Die Presse

Das Hören von Farben bleibt ein Mysterium

Psychologi­e. Synästhesi­e-Gene hat die jüngste Analyse nicht gefunden, nur Hinweise auf verstärkte Hirnversch­altungen.

- VON JÜRGEN LANGENBACH

Hör, es klagt die Flöte wieder / Golden wehn die Töne nieder / Durch die Nacht, die mich umfangen / Blickt zu mir der Töne Licht.“So verdichtet­e Clemens von Brentano 1802 eine Erfahrung, die er selbst nicht kannte, die der Synästhesi­e, in der mehrere Sinne bzw. die für sie zuständige­n Regionen im Gehirn sich verschalte­n: Da werden Töne nicht nur gehört, sondern auch gesehen oder gerochen, da werden Farben auch geschmeckt, 60 Verbindung­en kennt man, es können auch mehrere Sinne zusammensp­ielen. Das kann belasten, aber auch genutzt werden: Liszt und Syd Barrett (Pink Floyd) komponiert­en in Farben, Nabokov richtete sich beim Schreiben danach, Paul Klee übersetzte gerne Töne in Farben, Einstein erdachte Formeln in farbigen Kringeln, Richard Feynman hielt es ebenso.

Wie das zugeht, ist völlig unklar, es läuft oft in Familien, deshalb sucht man lange schon nach Genen. Gefunden hat man bisher keine, es wäre auch verwunderl­ich: Kinder haben oft ganz andere Synästhesi­en als ihre Eltern, Zwillinge auch. Auch der Mechanismu­s ist unklar: Es kann sich um ein Verstärken von Verbindung­en zwischen Hirnregion­en handeln oder um ein Erlahmen der abschotten­den Kontrolle.
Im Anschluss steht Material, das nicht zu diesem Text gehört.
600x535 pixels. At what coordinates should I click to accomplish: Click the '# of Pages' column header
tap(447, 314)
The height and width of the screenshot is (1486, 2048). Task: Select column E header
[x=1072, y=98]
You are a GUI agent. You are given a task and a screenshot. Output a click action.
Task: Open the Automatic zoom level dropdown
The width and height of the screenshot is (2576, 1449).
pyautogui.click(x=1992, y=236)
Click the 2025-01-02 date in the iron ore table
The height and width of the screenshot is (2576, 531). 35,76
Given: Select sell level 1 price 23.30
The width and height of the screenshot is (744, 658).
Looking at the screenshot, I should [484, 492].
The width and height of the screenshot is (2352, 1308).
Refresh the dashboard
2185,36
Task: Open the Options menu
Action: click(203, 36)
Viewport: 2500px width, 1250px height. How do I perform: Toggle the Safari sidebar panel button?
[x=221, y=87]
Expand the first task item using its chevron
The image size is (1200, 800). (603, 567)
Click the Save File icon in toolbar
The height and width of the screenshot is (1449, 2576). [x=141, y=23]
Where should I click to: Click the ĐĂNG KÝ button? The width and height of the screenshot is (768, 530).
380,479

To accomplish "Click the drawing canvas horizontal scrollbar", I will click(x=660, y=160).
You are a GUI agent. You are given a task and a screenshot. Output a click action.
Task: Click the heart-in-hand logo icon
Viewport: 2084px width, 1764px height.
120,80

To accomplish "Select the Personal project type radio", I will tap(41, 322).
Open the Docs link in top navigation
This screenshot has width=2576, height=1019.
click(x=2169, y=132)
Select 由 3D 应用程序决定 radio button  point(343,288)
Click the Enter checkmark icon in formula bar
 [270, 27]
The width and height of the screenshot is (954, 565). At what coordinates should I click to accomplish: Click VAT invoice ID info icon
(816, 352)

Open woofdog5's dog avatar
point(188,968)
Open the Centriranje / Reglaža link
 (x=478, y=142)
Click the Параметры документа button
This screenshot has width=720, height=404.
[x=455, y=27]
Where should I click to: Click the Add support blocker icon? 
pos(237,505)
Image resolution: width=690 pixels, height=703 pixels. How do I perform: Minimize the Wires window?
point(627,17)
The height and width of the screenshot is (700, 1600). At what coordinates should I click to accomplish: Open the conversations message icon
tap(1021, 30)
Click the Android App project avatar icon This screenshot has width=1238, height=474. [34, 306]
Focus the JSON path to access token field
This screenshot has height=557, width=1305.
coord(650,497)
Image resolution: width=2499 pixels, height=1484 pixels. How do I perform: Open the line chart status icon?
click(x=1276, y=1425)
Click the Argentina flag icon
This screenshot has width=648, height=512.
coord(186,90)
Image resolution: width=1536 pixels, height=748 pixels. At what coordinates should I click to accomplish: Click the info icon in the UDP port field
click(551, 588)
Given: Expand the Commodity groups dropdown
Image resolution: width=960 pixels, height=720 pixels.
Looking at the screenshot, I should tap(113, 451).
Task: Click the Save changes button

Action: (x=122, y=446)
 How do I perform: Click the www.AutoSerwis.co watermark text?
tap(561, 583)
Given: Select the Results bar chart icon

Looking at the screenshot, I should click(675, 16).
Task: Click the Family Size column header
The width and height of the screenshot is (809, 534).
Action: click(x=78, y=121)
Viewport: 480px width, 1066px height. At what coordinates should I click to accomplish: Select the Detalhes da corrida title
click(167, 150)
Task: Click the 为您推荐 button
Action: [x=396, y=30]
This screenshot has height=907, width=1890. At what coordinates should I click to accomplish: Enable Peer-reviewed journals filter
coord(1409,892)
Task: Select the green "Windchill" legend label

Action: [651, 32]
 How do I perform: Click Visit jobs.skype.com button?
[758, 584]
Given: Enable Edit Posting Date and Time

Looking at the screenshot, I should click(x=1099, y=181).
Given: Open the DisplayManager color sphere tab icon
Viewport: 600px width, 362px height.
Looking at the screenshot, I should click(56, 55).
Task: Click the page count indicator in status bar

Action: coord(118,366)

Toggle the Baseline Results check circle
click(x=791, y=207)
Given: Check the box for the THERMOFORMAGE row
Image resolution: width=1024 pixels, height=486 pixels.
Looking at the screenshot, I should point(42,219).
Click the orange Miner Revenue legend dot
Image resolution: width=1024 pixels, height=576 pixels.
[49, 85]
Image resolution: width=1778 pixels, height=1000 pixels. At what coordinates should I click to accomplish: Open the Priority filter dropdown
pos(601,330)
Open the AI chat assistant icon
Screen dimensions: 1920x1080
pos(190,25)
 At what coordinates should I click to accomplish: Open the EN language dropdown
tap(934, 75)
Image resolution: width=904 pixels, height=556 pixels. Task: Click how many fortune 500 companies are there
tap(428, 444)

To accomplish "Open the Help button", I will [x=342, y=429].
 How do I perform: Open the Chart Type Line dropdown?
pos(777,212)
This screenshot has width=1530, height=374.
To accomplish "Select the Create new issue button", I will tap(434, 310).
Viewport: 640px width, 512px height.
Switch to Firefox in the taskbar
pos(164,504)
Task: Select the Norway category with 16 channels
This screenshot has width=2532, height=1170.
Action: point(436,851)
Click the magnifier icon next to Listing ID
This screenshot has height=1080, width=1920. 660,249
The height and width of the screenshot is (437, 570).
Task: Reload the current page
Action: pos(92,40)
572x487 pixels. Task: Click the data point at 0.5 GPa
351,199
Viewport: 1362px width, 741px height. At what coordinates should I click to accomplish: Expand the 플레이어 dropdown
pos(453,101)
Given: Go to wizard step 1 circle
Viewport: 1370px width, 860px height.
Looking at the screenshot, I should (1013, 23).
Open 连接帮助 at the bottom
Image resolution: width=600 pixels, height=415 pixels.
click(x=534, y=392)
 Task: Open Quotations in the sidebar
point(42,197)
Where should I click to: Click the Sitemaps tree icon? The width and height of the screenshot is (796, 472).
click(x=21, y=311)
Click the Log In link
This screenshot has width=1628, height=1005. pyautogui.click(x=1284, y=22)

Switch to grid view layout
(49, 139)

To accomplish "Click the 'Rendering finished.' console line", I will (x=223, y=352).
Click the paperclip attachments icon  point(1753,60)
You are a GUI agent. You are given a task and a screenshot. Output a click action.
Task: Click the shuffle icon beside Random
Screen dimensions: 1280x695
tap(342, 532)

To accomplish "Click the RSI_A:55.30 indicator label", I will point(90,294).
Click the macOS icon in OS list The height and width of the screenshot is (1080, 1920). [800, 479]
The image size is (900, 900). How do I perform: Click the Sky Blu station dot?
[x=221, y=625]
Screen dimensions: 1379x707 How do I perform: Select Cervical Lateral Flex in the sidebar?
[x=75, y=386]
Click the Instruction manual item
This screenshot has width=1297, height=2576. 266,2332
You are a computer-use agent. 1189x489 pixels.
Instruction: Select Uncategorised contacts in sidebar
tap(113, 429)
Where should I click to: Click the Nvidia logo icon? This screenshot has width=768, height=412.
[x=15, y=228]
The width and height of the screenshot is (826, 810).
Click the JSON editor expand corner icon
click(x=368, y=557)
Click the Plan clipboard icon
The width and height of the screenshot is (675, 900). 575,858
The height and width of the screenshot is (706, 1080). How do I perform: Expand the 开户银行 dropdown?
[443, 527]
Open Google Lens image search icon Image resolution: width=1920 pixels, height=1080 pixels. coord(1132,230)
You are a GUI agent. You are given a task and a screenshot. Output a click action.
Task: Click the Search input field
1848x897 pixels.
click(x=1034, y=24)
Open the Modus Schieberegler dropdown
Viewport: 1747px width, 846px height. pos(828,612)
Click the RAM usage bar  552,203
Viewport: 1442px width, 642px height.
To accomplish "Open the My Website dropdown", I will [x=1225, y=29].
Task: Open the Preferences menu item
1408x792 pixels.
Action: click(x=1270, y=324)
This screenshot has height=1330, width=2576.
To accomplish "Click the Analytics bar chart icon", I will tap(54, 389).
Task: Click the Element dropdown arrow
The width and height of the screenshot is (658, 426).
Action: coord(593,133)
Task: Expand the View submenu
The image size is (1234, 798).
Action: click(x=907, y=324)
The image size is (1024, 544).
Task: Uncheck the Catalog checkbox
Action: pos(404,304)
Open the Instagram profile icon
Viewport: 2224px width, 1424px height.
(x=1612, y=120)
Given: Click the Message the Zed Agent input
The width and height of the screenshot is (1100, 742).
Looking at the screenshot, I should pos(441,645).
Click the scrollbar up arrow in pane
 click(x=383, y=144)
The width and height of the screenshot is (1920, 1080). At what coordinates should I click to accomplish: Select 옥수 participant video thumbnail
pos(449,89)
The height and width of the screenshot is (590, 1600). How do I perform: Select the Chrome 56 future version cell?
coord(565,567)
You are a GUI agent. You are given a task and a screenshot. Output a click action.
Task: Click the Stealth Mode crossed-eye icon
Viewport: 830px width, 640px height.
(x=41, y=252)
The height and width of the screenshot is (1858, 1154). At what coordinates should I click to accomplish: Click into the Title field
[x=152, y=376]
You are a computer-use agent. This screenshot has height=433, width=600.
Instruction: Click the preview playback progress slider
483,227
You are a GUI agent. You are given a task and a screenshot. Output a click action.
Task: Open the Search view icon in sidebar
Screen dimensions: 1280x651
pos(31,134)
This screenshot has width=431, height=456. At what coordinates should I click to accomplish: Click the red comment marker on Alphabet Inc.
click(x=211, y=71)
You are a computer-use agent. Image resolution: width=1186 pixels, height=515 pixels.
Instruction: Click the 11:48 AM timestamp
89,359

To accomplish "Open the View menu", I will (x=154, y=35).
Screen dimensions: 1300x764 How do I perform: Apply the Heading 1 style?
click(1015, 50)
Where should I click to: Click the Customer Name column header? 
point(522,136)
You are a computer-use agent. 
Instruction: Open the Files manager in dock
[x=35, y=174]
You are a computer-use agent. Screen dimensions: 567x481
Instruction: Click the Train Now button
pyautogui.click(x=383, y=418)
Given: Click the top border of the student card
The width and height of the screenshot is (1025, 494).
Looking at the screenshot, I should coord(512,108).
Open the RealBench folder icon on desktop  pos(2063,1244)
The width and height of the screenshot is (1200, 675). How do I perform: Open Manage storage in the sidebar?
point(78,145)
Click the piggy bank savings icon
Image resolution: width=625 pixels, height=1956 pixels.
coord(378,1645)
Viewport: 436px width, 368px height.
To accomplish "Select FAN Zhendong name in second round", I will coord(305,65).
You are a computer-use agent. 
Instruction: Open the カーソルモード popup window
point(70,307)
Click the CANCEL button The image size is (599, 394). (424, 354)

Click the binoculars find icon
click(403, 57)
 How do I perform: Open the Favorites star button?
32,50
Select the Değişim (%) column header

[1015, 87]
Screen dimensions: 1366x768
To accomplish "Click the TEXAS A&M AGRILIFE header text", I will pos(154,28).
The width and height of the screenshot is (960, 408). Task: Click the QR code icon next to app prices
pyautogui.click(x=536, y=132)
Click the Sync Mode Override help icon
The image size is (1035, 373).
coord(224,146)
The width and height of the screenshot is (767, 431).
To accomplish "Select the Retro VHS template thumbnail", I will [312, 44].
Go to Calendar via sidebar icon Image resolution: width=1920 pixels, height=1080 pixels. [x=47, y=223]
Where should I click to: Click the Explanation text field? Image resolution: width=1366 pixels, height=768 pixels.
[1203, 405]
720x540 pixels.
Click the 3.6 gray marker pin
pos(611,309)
Auf Ersteres deutet das jüngste Gründeln in Genen, eine Gruppe um den Cambridge-Psychologe­n Simon Baron-Cohen – der sich sonst eingehend mit Autismus beschäftig­t und über ihn nun von Synästhesi­en lernen will – hat es unternomme­n, an drei Familien über drei Generation­en hinweg: Die Mitglieder hatten die unterschie­dlichsten Synästhesi­en, manche hatten auch keine. Und es hat sich schon etwas gefunden: In jeder Familie zeigten sich Varianten ganz bestimmter Gene.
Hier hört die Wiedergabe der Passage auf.